In TiKV, the process of reading data first checks the block cache and then the memtable. This is because TiKV uses RocksDB as its storage engine, and the read process in RocksDB is as follows:

  1. Block Cache: When a read request arrives, RocksDB first checks the block cache (if caching is enabled). The block cache is used to store data blocks read from the disk, which can significantly reduce disk access and improve read performance. If the requested data is found in the block cache, it can be returned directly without further disk access.

  2. Memtable: If the data is not in the block cache, RocksDB next checks the memtable. The memtable is an in-memory data structure that stores recently written data.
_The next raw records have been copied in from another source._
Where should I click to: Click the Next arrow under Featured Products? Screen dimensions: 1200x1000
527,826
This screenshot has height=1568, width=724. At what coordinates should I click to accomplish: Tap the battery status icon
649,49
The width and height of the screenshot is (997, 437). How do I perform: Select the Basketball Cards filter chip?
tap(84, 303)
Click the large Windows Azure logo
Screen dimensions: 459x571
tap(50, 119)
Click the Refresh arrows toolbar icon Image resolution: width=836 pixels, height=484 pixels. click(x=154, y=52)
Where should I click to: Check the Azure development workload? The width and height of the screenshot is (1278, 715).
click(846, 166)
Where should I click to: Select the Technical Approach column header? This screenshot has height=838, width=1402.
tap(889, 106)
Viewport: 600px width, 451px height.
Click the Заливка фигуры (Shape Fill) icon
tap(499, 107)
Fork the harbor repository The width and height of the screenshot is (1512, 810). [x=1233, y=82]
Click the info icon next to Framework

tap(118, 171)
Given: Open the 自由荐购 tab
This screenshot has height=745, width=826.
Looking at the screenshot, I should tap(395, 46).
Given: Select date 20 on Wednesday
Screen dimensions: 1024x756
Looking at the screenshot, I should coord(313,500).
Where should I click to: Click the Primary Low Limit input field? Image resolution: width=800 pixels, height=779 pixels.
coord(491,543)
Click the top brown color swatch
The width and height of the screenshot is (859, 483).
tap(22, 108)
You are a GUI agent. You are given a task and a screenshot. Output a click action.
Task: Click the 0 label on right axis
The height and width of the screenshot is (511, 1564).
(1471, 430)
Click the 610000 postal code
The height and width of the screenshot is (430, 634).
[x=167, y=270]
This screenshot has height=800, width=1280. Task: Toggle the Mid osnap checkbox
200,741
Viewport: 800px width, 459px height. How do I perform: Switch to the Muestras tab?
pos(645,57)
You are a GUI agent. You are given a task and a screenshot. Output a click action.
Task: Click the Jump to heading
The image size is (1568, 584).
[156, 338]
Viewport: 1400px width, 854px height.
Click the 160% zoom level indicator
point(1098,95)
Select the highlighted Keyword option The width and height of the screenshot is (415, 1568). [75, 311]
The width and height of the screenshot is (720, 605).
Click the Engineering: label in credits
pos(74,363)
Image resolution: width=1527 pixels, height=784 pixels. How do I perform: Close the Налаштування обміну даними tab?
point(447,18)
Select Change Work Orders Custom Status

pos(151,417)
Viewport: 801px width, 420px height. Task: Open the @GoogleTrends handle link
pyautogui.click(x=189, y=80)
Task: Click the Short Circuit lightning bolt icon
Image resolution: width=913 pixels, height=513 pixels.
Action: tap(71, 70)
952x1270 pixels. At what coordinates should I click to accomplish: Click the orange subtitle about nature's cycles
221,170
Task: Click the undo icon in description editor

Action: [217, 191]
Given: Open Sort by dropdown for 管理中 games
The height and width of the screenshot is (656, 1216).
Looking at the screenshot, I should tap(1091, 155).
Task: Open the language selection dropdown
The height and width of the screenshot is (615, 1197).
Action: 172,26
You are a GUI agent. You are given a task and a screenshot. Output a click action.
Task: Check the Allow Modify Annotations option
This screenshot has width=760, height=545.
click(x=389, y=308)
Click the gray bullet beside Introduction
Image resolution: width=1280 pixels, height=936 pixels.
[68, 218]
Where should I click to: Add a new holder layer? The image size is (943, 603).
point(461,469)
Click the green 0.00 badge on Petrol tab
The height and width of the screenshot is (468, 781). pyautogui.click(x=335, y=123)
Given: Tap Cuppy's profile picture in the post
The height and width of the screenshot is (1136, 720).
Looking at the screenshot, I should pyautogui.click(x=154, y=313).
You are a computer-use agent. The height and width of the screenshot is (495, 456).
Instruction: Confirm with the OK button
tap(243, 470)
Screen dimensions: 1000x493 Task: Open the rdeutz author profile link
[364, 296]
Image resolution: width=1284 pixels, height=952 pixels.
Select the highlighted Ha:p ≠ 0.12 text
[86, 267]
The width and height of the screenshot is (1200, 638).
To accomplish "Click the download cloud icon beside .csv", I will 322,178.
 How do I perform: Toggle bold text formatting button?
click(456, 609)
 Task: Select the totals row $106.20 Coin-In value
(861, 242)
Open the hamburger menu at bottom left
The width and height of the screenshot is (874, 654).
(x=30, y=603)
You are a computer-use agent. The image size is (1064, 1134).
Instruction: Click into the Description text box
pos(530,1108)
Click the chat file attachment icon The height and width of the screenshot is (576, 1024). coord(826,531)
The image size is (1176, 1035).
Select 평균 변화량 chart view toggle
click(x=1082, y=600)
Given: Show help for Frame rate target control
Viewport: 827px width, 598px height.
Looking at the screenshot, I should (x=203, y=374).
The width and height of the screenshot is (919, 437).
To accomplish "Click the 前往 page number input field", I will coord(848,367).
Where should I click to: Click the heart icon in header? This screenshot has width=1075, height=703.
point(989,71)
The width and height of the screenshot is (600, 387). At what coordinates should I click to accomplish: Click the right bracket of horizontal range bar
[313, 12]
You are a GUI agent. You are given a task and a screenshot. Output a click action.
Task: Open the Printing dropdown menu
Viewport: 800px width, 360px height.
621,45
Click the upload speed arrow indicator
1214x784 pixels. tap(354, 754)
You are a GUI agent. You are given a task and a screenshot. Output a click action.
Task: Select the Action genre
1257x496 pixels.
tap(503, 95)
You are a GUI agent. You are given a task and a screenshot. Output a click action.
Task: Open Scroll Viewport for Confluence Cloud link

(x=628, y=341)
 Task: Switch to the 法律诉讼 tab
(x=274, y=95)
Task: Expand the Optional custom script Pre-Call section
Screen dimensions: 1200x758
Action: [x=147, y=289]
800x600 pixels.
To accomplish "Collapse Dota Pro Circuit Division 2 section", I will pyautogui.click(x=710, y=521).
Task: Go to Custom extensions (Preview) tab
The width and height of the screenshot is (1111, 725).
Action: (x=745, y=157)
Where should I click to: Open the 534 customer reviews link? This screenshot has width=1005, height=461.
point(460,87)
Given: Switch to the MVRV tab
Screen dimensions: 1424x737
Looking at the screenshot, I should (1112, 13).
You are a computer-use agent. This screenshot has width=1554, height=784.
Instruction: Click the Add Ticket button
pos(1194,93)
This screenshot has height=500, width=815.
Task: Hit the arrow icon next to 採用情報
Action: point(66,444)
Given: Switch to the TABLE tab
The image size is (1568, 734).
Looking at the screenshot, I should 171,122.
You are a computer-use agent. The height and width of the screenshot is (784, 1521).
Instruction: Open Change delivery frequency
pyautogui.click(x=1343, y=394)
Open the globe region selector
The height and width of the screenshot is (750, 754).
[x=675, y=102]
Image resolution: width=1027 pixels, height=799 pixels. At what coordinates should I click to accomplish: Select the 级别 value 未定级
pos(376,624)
If the data is found in the memtable, it can be returned directly.

  3. SSTables: If the data is neither in the block cache nor in the memtable, RocksDB will continue to search for the data in the SSTables on disk. SSTables are stored in layers, and RocksDB will search from the newest layer downwards until the data is found or all layers have been checked.

Therefore, for data reading in TiKV, the priority is: Block Cache → Memtable → SSTables. This design maximizes read efficiency and reduces disk I/O operations.

| username: yytest | Original post link

Thank you for your patient explanation.

| username: TiDBer_QYr0vohO | Original post link

First block cache, then memtable.

| username: Kongdom | Original post link

You can refer to this column: 专栏 - PCTP考试学习笔记之一:深入TIDB体系架构(下) | TiDB 社区

| username: 濱崎悟空 | Original post link

Block cache

| username: zhaokede | Original post link

When reading data, TiKV first checks the Block Cache and MemTable to ensure quick access to the most recent and frequently read data. The data in the Block Cache is dynamically managed and will be removed or flushed to disk based on the cache replacement policy. These mechanisms collectively ensure that TiKV can efficiently handle a large number of read and write requests, while providing high availability and data durability guarantees.

| username: ziptoam | Original post link

Block Cache is automatic, while MemTable is manually set for hot small tables, so it should be Block Cache first.